Ce qu’il faut savoir, c’est que les effets du pamplemousse s’observent même s’il est consommé à distance de la prise du médicament : par exemple, un verre de jus de pamplemousse bu le matin exerce un effet sur un médicament pris uniquement le soir.

Quels sont les médicaments concernés par ces interactions ?

Parmi les médicaments qui peuvent devenir toxiques lors de consommation de pamplemousse, on peut citer :

  • certains médicaments fréquemment prescrits contre l’excès de cholestérol : atorvastatine, lovastatine et simvastatine ;
  • les médicaments immunosuppresseurs prescrits après une greffe d’organe : ciclosporine, tacrolimus, sirolimus, everolimus et temsirolimus ;
  • certains médicaments pour le cœur : amiodarone, dronédarone, félodipine, nifédipine, lercanidipine, ticagrélor, ivabradine ;
  • un médicament contre le paludisme : halofantrine (qui n’est plus commercialisé en France) ;
  • un médicament contre l’infection à VIH/sida : maraviroc ;
  • un anxiolytique : buspirone ;
  • un antipsychotique : quétiapine ;
  • des médicaments anticoagulants : apixaban, clopidogrel ;
  • un médicament contre les nausées et vomissements : dompéridone ;
  • un anti-inflammatoire : budésonide ;
  • un antidépresseur : sertraline ;
  • certains médicaments anticancéreux : régorafénib et olaparib ;
  • certains médicaments des troubles de l’érection : avanafil et vardénafil ;
  • un anti-épileptique parfois utilisé contre les névralgies faciales ou les troubles bipolaires : carbamazépine ;
  • un médicament contre la constipation induite par les antalgiques de la famille des opiacés : naloxegol.

Quelles sont les toxicités observées lors d’interactions avec le pamplemousse ?

Les toxicités observées lors d’interactions avec le jus de pamplemousse varient selon la substance. Parmi les effets toxiques les plus graves, on peut citer :

  • des troubles du rythme cardiaque (torsades de pointe, blocs auriculoventriculaires) ;
  • des troubles musculaires (avec la simvastatine, l’atorvastatine, la lovastatine, des compléments alimentaires de levure rouge de riz, mais pas la fluvastatine, la pravastatine ni la rosuvastatine) ;
  • une toxicité pour les reins (tacrolimus, dont un cas après consommation de marmelade de pamplemousse) ;
  • une toxicité pour la moelle osseuse (colchicine).

CONSIGNES >>
1/ D'après le texte sur le pamplemousse et les médicaments, pourquoi ne suffit-il pas d'espacer la consommation de pamplemousse et la prise du médicament ? Répondez en une à trois phrases.
2/ Relevez tous les médicaments pour le cœur cités dans le texte sur le pamplemousse et les médicaments.
3/ Poursuivez le texte sur le pamplemousse et les médicaments à partir de sa dernière phrase.

DONNÉES ENREGISTRÉES >>
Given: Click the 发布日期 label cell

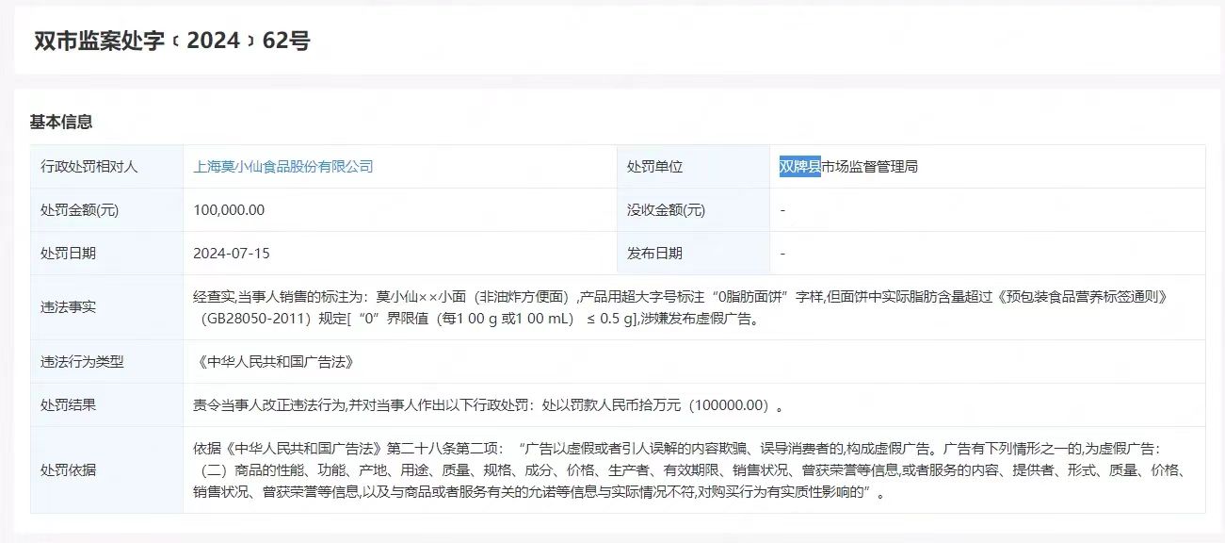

CORRIGÉ PAR POINT >>
1/ Les effets du pamplemousse s'observent même quand il est consommé à distance de la prise du médicament. Un verre de jus de pamplemousse bu le matin agit par exemple sur un médicament pris uniquement le soir.

2/ amiodarone, dronédarone, félodipine, nifédipine, lercanidipine, ticagrélor, ivabradine

3/
Comme indiqué précédemment, ces cas de toxicité grave ont été plutôt observés chez des personnes qui avaient consommé régulièrement du pamplemousse dans les jours ou semaines précédant la prise du médicament.

Quels sont les patients le plus à risque de souffrir de ces interactions ?

Il existe une grande variabilité individuelle de la sensibilité aux interactions avec le jus de pamplemousse. Par exemple, dans les études avec la félodipine, le taux d’augmentation du passage dans le sang après administration de 250 ml de jus de pamplemousse (4 fois en moyenne) variait de 0 à 8 fois selon les patients !

De plus, les personnes âgées de 70 ans et plus semblent davantage exposées aux toxicités liées aux interactions avec le pamplemousse. Outre le fait qu’elles semblent être plus amatrices de ces fruits et qu’elles prennent davantage de médicaments potentiellement concernés, elles disposent de capacités de compensation moins efficaces : par exemple, lors de surdosage en félodipine, elles présentent une accélération du rythme cardiaque qui est plus rarement observée chez les personnes plus jeunes.

Comment savoir si le pamplemousse est contre-indiqué avec les médicaments que l’on prend ?

Le premier réflexe à avoir est de consulter la notice d’information fournie dans la boîte du médicament. S’il existe un risque d’interaction grave entre les deux, il est habituellement signalé sur ce document. Parfois, lorsque ce risque est modeste et sans conséquence en pratique, il n’est pas indiqué sur la notice (mais peut être signalé dans d’autres documents destinés aux professionnels). Si vous avez égaré la notice, vous pouvez la retrouver sur la base de données publique des médicaments (https://base-donnees-publique.medicaments.gouv.fr/). Il est également possible de consulter la fiche VIDAL du médicament destinée au grand public.

Enfin, en cas de doute, demandez l’avis de votre pharmacien ou de votre médecin traitant.